В сущности, ему запрещали писать, решались отнять у него призвание. Им острой костью поперёк горла встала его простейшая мысль о добрых делах. Толкуя весь век о добре, они смирились и сжились со своими пороками, даже, не без гордости за себя, привыкли выдавать эти пороки за достоинства, и по этой причине столь многих доводило до бешенства его убеждение, что любые достоинства без добрых дел лицемерны и лживы. Они не могли, не хотели понять, как это желать места для доброго дела, а не для чина и денег. Такое событие не укладывалось ни у кого в голове. Всем желалось, чтобы он оставил в покое привычные идеалы. Никто не хотел услышать его беспокойную речь. Восторженно или обстоятельно и весомо рассуждая о службе отечеству, о прогрессе, об истинной вере, о справедливости и добре, они для отечества, для прогресса, для истинной веры, для справедливости и добра не делали решительно ничего и хотели, чтобы и он поступал, как они, о том же писал или уже более не писал ни о чём.
Он имел желание, он мог писать лишь о том, что в одних добрых делах и вера, и служба отечеству, и справедливость, и оправдание жизни всякого смертного на этой грешной земле.
По этой причине, воротившись домой, он все оглядывался кругом, надеясь понять, какой дьявольской силой зародилась среди нас бестолковщина, захватившая всех, загубившая богатырские силы богатырской земли.
Он увидел: приобретательство затуманило всех. Уже позабыто давно, что все люди братья, что единственное достоинство человека заключается в том, чтобы истинно жить для других.

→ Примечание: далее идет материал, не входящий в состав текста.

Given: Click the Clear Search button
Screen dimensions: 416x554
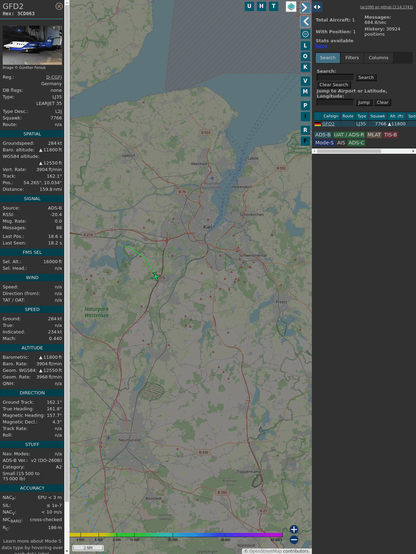Looking at the screenshot, I should (333, 85).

Нет, все так и рвались подняться повыше, сделаться позначительней и поважней других не добрыми делами, а нахватанным облыжно богатством и чином. В почёте оказывались одни генералы — военные, штатские, даже литературные, — лишь бы полный был генерал и на службе в каком-нибудь ведомстве состоял. Живи последней скотиной, наипоследнейшим хамом — этого свинства не приметит никто, если ты генерал. Всякое слово генерала принималось за истину, во всяком генеральском событии виделся наглядный пример истинной жизни, генералам прощалось всё, чуть ли не скотство, потому что таково и было общее убеждение, что генералами становятся для того, чтобы жить по своей воле и прихоти, не соображаясь ни с кем и ни с чем, то есть жить как свинья. Состояние, должность и чин сделались индульгенцией нового времени. Обустраивайся по карману, по чину, по штатному расписанию — и свят пребудешь перед собственной совестью и перед людским недостойным судом.

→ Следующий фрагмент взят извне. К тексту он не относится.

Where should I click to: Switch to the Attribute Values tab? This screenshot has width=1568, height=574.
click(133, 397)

Вот какая морока сбила с пути целое общество. Все возжаждали сделаться генералами, чтобы не соображаться ни с кем и ни с чем и жить как свинья. В генералы ломились через задние двери, в генералы проползали, карабкались, ввёртывались винтом, из видов на генеральство переносились лютые унижения, из видов на генеральство служили Бог знает где, прислуживали Бог знает кому, из видов на генеральство лизали престарательно то, что предлагалось лизать.
Уже мало кто делал доброе дело, уже нигде не виделось попечений о государственных интересах, уже слова о благе отечества, о процветании и благоденствии прикрывали жажду приобретательства и нового чина, уже рассуждали о чести и совести, лишь бы подняться на ступеньку повыше и на высокой ступеньке набить потуже карман, уже одно богатство и чин любили со всем жаром отравленного корыстью сердца, уже поклонялись одним чинам и деньгам, уже не иным кумирам, а тем же чинам и деньгам приносили бестрепетно всевозможные жертвы, уже ради них продавали и совесть, и честь, и все блага отечества, уже одними деньгами и чином определялось всё достоинство человека, уже всё устремилось лишь к ним, а не к добрым делам, уже умением жить именовалось умение наживаться и красть.